酷い時は1時間も眠れずに叫んで目を覚ます。
そんな雪夜にずっと付き添っているとさすがに夏樹の体力ももたないので、昼間は斎たちに雪夜を任せて、ちゃんと睡眠を取るようにしている。
「しばらくナツが抱いてろ。その方が雪ちゃんも安心するだろうからな」
「……ですかね?」
「ついでにナツもそのまま一緒に寝とけ」
「は~い」
夏樹は雪夜を抱きしめたままベッドに横になった。
俺で安心できる……?
今の雪夜は夏樹に気を使い過ぎる。
大学生の頃の雪夜はこれがデフォだ。
それはわかっているが、少し前まで夏樹にべったりだったので、どうしても感情が追いつかない。

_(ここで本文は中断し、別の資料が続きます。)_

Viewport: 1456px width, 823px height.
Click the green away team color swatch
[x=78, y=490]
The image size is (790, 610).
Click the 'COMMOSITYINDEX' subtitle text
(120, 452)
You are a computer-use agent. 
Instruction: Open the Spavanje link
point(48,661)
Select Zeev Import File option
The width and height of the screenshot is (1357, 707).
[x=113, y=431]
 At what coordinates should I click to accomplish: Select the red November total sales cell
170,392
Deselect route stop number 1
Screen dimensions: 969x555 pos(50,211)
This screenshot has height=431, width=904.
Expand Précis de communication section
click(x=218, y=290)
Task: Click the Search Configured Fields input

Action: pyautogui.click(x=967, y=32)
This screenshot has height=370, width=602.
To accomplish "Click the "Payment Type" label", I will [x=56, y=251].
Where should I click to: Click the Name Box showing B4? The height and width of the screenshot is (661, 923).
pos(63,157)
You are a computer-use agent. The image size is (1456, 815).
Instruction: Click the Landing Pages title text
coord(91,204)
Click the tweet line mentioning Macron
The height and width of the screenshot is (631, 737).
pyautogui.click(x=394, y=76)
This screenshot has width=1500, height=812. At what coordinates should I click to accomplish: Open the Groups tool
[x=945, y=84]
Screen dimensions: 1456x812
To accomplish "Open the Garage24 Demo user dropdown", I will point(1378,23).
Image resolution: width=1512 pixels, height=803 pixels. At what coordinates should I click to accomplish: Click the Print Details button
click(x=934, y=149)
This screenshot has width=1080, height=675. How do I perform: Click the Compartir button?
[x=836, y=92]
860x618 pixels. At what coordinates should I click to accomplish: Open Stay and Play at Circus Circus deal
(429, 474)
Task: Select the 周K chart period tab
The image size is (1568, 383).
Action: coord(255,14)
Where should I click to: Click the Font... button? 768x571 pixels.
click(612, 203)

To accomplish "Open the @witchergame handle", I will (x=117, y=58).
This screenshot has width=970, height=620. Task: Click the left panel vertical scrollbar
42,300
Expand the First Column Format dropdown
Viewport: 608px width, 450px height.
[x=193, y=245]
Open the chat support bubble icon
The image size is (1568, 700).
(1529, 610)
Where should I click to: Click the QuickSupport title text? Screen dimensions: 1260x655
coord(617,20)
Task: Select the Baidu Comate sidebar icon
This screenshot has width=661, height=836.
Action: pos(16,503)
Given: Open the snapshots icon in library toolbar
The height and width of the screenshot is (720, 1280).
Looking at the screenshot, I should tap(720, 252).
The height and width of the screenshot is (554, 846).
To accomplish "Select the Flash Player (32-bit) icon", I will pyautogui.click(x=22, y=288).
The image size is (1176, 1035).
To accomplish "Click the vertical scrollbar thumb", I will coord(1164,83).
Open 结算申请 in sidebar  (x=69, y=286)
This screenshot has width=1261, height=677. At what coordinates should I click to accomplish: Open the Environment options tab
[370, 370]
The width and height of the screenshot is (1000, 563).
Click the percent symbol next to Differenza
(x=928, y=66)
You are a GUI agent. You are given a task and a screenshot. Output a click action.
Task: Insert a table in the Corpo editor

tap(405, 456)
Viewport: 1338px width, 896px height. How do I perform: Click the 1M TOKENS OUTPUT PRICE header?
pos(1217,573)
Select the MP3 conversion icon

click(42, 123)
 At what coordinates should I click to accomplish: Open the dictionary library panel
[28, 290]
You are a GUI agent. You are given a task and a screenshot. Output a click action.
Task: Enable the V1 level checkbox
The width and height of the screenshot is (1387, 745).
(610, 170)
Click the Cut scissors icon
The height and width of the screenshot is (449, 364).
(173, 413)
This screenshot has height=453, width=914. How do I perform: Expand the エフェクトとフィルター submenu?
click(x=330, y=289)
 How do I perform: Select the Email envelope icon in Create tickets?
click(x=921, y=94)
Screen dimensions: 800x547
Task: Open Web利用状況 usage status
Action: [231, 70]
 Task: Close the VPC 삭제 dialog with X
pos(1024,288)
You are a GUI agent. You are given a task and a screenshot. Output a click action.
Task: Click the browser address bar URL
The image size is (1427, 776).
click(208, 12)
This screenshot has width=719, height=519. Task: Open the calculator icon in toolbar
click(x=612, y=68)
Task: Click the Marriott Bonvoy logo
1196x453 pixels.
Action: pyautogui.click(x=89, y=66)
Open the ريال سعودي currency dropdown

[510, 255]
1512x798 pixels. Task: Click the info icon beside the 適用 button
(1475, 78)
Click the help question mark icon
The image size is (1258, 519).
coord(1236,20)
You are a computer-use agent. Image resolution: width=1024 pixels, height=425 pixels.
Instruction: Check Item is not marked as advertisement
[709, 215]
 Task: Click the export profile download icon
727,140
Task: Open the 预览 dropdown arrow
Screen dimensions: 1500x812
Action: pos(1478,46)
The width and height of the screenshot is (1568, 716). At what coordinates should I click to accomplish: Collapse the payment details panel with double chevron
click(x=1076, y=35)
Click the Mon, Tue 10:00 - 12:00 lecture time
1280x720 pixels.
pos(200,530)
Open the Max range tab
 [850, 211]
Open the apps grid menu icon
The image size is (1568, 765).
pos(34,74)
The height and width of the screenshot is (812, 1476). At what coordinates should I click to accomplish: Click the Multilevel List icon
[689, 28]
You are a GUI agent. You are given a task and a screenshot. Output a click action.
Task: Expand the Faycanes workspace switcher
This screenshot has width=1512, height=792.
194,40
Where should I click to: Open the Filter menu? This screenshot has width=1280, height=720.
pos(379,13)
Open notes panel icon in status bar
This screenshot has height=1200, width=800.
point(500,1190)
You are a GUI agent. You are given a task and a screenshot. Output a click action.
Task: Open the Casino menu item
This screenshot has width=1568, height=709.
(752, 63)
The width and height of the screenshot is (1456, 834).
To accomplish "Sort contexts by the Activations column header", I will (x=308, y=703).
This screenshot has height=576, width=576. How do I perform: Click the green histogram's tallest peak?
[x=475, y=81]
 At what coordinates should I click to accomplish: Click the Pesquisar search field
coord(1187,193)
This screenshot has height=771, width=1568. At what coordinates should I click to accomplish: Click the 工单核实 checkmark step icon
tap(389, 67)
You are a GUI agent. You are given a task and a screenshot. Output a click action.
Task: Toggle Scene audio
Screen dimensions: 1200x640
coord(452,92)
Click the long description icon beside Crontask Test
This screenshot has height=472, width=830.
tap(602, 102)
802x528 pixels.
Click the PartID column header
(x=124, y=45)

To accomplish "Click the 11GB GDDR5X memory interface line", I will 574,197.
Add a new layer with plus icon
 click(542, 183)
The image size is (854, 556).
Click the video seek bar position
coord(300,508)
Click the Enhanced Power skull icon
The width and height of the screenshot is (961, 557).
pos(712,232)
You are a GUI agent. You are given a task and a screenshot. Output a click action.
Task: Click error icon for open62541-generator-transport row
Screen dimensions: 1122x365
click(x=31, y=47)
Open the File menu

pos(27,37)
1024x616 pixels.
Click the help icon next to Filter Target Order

今は、頭痛や吐き気が酷くなってどうしようもなくなると、遠慮がちに夏樹に抱きついてくる。
雪夜から来てくれれば夏樹としては嬉しい限りなのだが、雪夜は申し訳なさそうにしょっちゅう謝ってくる。
なんで謝るの?
何に謝ってるの……?
謝って欲しいわけじゃない。
謝らせたいわけじゃない。
もっと甘えて、ワガママを言っていいのに……
もっと頼ってくれていいのに……
だいたい、謝るのは……謝らなきゃいけないのは……俺の方なんだよ……?
何もしてあげられなくてごめん。
苦しい思いさせてごめん。
辛い思いさせてごめん。
察しが悪くてごめん。
頼りなくてごめん――
支えてあげたいと思っても、雪夜が寄りかかってくれないとどうにもならない。